Compiti da svolgere:
1) Nel brano fornito, con quale nome viene soprannominato il processo descritto?
2) Riscrivi la parte del brano fornito che comincia con "Prende avvio nella" e finisce con "dalla vasta conoscenza.", rinominando "processo" in "fenomeno".
3) Riassumi il brano fornito in due frasi.

Brano fornito:
┏━━

Pare rinnegarti, pare volersi sbarazzare di te. Rassomiglia ad una macchina apatica, la quale con movimenti meccanici, o se preferite leggi naturali, ti partorisce, e di poi, non vuole più prendersi cura di te, divieni orfano del mondo.
Prende avvio nella tua natura, un processo che tocca istantaneo due antipodi: da gioiosa esistenza pervasa da unicità, divieni un apolide dell’Universo.
Soprannominerei tale processo, credo non a torto: “decadimento esistenziale”, ispirandomi alla radioattività, e così, peraltro, da far sembrare a voi lettori di essere una ragazza dalla vasta conoscenza.

┗━━

Dati forniti:
┏━━

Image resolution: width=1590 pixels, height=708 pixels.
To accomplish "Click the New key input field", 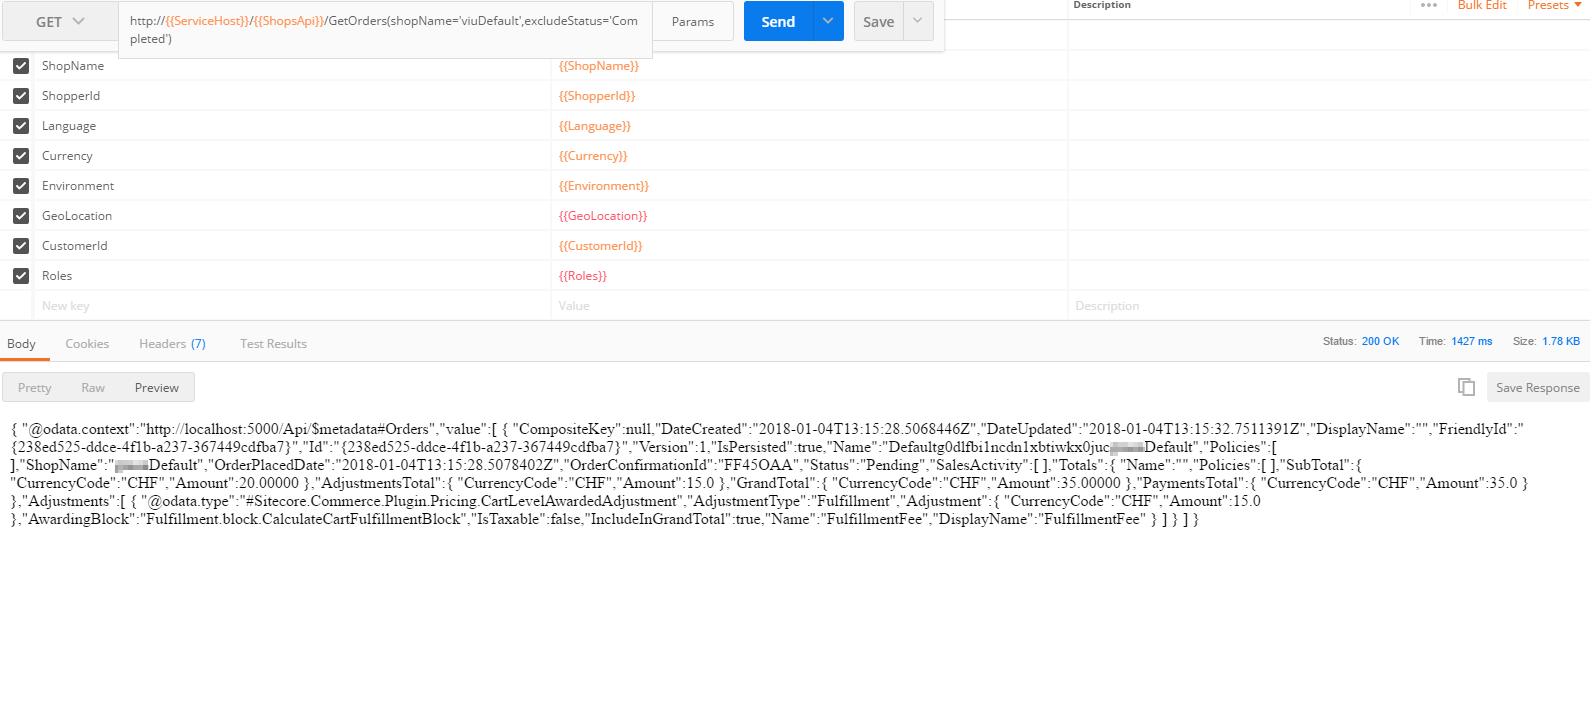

┗━━

Risposte attese:
1) Viene soprannominato "decadimento esistenziale".

2)
Prende avvio nella tua natura, un fenomeno che tocca istantaneo due antipodi: da gioiosa esistenza pervasa da unicità, divieni un apolide dell’Universo.
Soprannominerei tale fenomeno, credo non a torto: “decadimento esistenziale”, ispirandomi alla radioattività, e così, peraltro, da far sembrare a voi lettori di essere una ragazza dalla vasta conoscenza.

3) Il brano paragona a una macchina apatica qualcosa che sembra rinnegare e abbandonare chi ha partorito, rendendolo orfano del mondo. Nella natura di chi lo subisce si avvia un processo che porta da un'esistenza gioiosa e unica alla condizione di apolide dell'Universo, soprannominato "decadimento esistenziale" con ispirazione alla radioattività.